___ Source material

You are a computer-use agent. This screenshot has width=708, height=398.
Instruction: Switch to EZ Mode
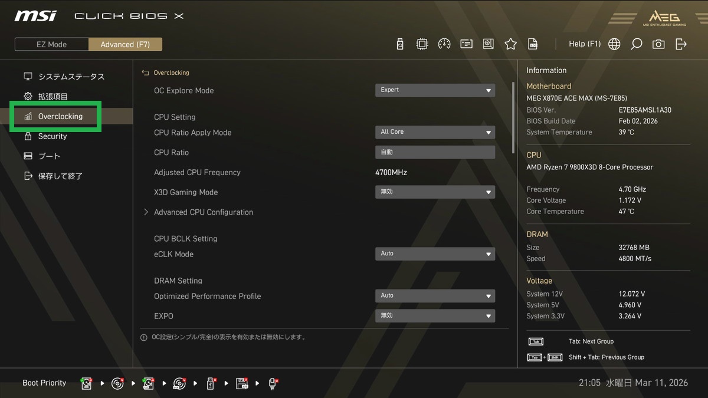click(x=52, y=44)
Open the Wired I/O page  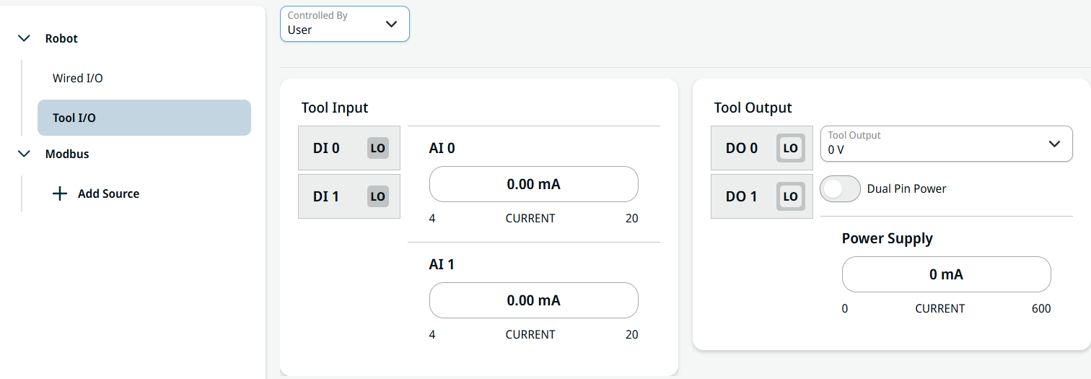pos(78,78)
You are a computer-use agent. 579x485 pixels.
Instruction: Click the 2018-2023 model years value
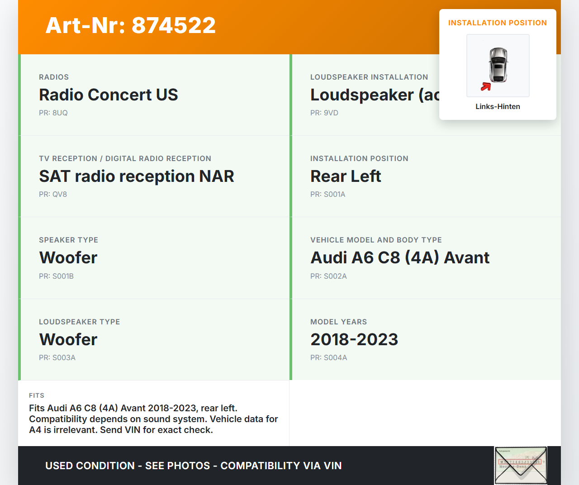click(354, 340)
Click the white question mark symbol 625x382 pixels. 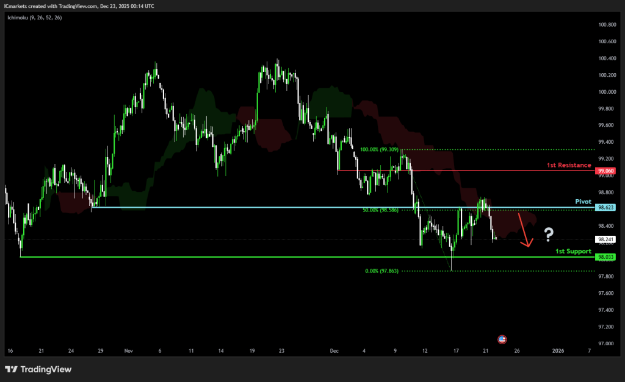point(549,233)
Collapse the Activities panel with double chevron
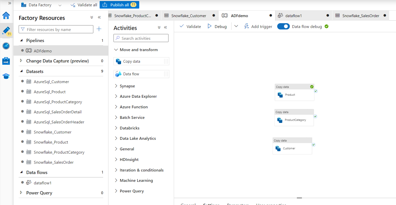 (x=165, y=27)
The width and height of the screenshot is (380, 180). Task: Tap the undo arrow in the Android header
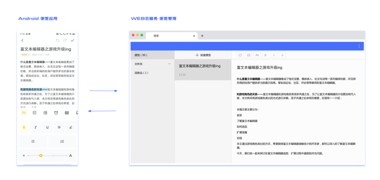58,41
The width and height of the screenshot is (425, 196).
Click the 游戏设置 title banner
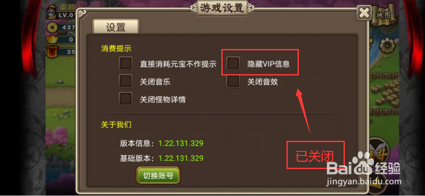coord(222,8)
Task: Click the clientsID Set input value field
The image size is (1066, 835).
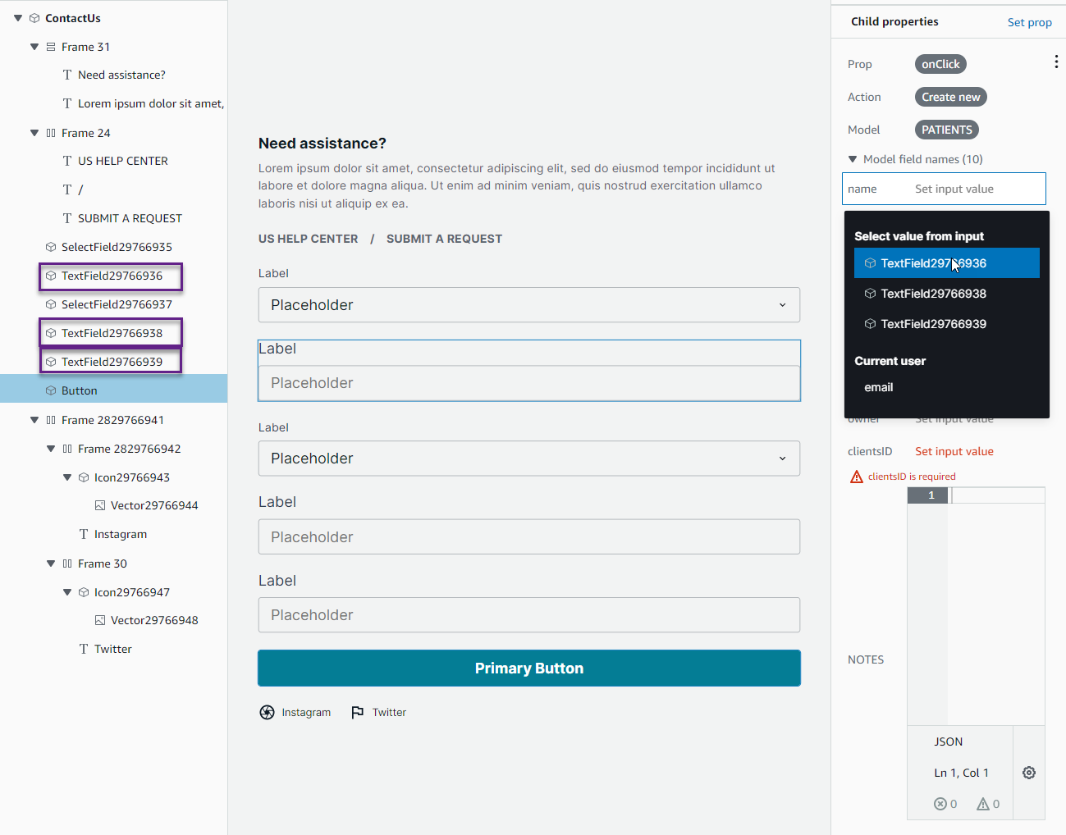Action: 954,450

______

:: Exercise details ::
For the string "agent", go through the entries above and copy each line where it occurs.

:: Exercise response ::
You are a computer-use agent. This screenshot has width=708, height=398.
You are a computer-use agent. 579x485 pixels.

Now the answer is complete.